── Extrait ──
Ceux qui mettent, en particulier à l’occasion des manifestations culturelles, le nom propre Andalousies au pluriel, ont sans doute raison, car ils respectent les choix personnels et dissipent les jalousies. Depuis sa disparition, la véritable Andalousie, dont le territoire s’étendait à la quasi-totalité des territoires de l’Espagne et du Portugal actuels, se reflète dans tous les cœurs, et y épouse les formes des désirs des descendants de ses anciens maîtres aussi bien que de ceux qui sont aujourd’hui les héritiers politiques du territoire de l’Andalousie. C’est sa façon à elle de se perpétuer, je ne dis pas de se venger, car le sentiment de vengeance lui est étranger. L’Andalousie est amour, et si les espagnols, descendants des matamoros qui aujourd’hui l’habitent, la comparent à une blanche colombe, c’est tout dire. Blanche, comme l’innocence de ceux qui ont créé sa légende, et colombe comme la paix à laquelle elle ne cesse d’appeler.

Je ne vous dirais pas toute mon Andalousie à moi. Je ne suis pas poète, et les mots me manqueraient. Mais je vous en confierais, si vous l’acceptez, quelques sentiments que son doux nom m’inspire.

Le premier mot qui me vient à l’esprit, la première image qui se présente, ce n’est pas pour le berbère que je suis, celui d’une nostalgie, ou l’histoire de l’échec d’une entreprise qui fut menée par mes ancêtres accompagnés de quelques Arabes, en traversant le détroit qui aujourd’hui encore porte le nom de leur chef, Gibraltar, Jabal Târiq.

La chute de Grenade fut une chute pour toute l’humanité. Ceux qui l’ont causée étaient dépourvus de toute grandeur, comme les hordes de Hulagu saccageant Baghdad au 13ème siècle. Il est des victoires amères pour ceux-là même qui espéraient s’en glorifier.

Non, je ne regrette rien de tout cela. Ni les outrages ni la déportation [1]. Tels sont les jours ! On ne se révolte pas contre le destin.
───
_Consigne 1_: Dans le texte sur l'Andalousie, à quoi les Espagnols comparent-ils l'Andalousie ?
_Consigne 2_: Donnez la suite du texte sur l'Andalousie, en reprenant après sa dernière phrase.
Le matériel qui suit est indépendant de ce texte.
── Données extraites ──
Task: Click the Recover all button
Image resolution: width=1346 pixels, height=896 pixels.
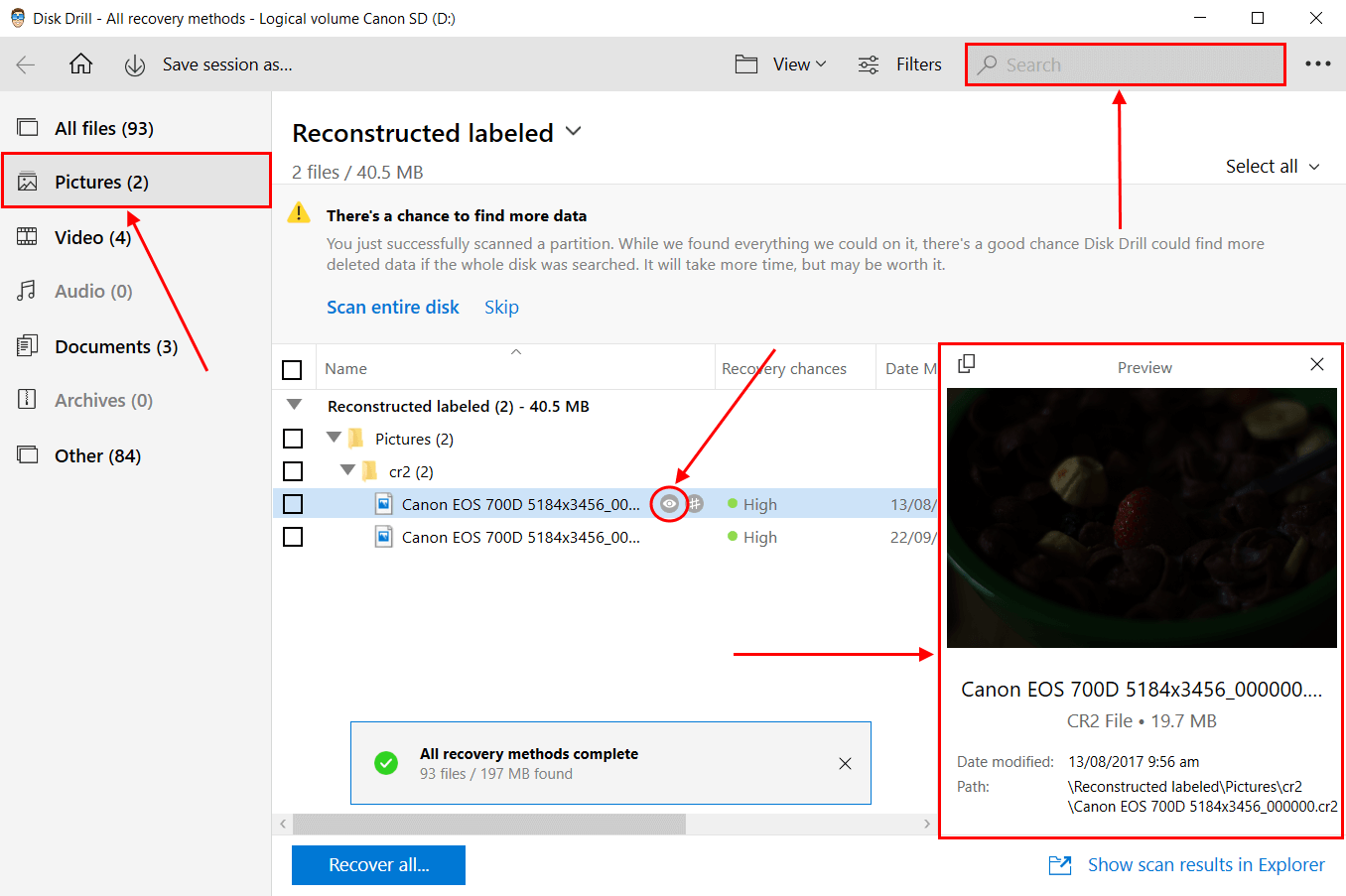Action: [378, 865]
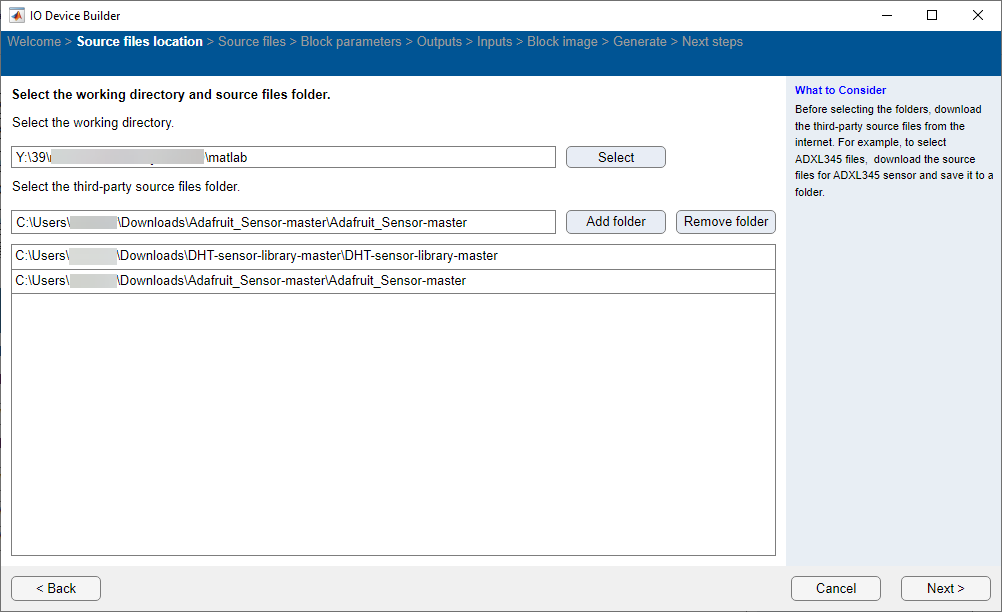This screenshot has height=612, width=1002.
Task: Click Select to choose working directory
Action: click(615, 156)
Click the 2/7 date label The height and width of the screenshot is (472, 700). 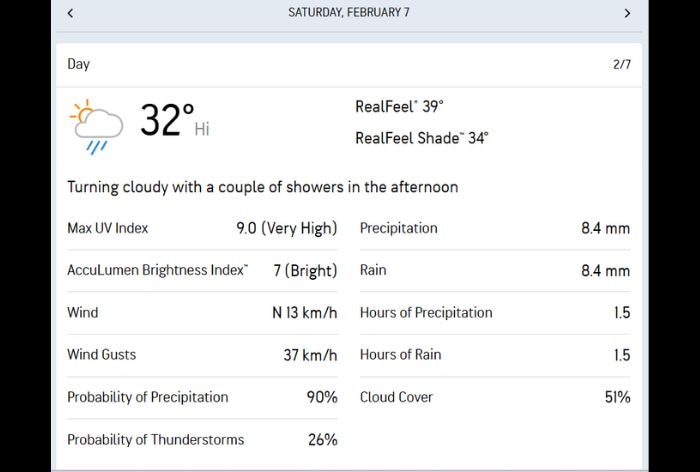pos(621,64)
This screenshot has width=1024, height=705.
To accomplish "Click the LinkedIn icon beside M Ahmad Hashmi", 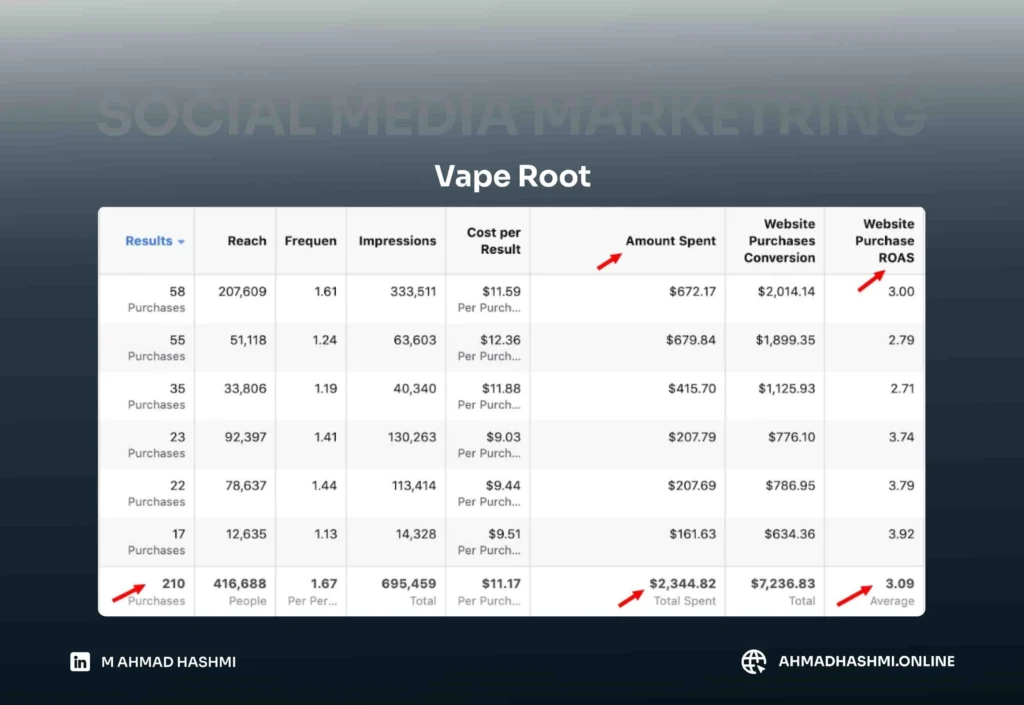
───
_Réponse 1_: À une blanche colombe.

_Réponse 2_:
Aujourd’hui les premiers sentiments qu’éveille l’évocation de l’Andalousie, sont en relation avec son nom même, et sa situation géographique. Son nom évoque déjà en moi le paradoxe. On dit qu’il viendrait de ce qu’elle fut la terre des Vandales. Or cette étymologie possède une connotation négative, d’autant plus que les vandales ne sont restés en Espagne que quelques années (411-429 après J.C.) avant de se rendre en Afrique du Nord où ils n’eurent pas non plus le temps de prendre racine. L’étymologie qui la rattache à l’Atlantide me paraît plus sérieuse [2]. Cette origine fait rêver. Les berbères auront ainsi perdu l’Atlantide pour la deuxième fois. Il faut en effet rappeler que dans les monnaies qui furent frappées en Andalousie cinq ans après l’occupation de la contrée par les troupes venues d’Afrique du Nord, figurait la mention, en latin de Spania, et en arabe d’Andalus. Ce dernier nom n’était donc pas celui que les autochtones donnaient à leur pays. Il provenait sûrement d’une information donnée par les Berbères. Première injustice à réparer.

Sa situation géographique la fait correspondre aussi à un lieu métaphysique. Elle est l’Orient de l’Occident, et l’Occident de l’Orient. Elle se situe à la rencontre de deux opposés, elle est la coincidencia oppositorum. Et si je dis que cette situation géographique est aussi une position métaphysique, c’est parce que je n’hésite pas à prononcer à son sujet le mot intermonde, mot par lequel Henry Corbin, l’éminent orientaliste bien connu, a rendu le terme arabe coranique, barzakh (« Ce qui unit et sépare » dit Ibn ‘Arabî). Autant dire que c’est un monde où l’on n’est ni occidental ni oriental. Lieu de rencontre, mais aussi et pour cette même raison lieu de conflit. Mais où le « vainqueur » a intérêt à ne pas vaincre par écrasement, s’il ne veut pas souffrir de sa solitude. Car l’Andalousie ne peut être que lieu d’harmonie. Les taureaux de la Corrida sont autant de sacrifices accomplis par le torero, héros des espagnols,  pour rendre à son pays la sérénité. Quête impossible !

Târiq ibn Ziyâd avait unifié ces deux rives qu’un autre héros, mythique cette fois, Hercule, avait dit-on jugé bon de séparer, ces fameuses Colonnes d’Hercule. Mais le héros était justifié par sa bonne intention, il voulait ramener la paix.

Ce n’est pas le seul contraste, le seul paradoxe, mais il est certainement à mettre dans cette terre qui continue de nourrir, bien que politiquement morte (en tant que telle) depuis des siècles, les esprits de tant de personnes qui rêvent de voir enfin s’instaurer une ère de dialogue des civilisations, des cultures. C’est que cette terre située géographiquement à la limite de deux mondes, l’Orient et l’Occident, fut et demeure potentiellement, une terre riche d’espérance, de symboles.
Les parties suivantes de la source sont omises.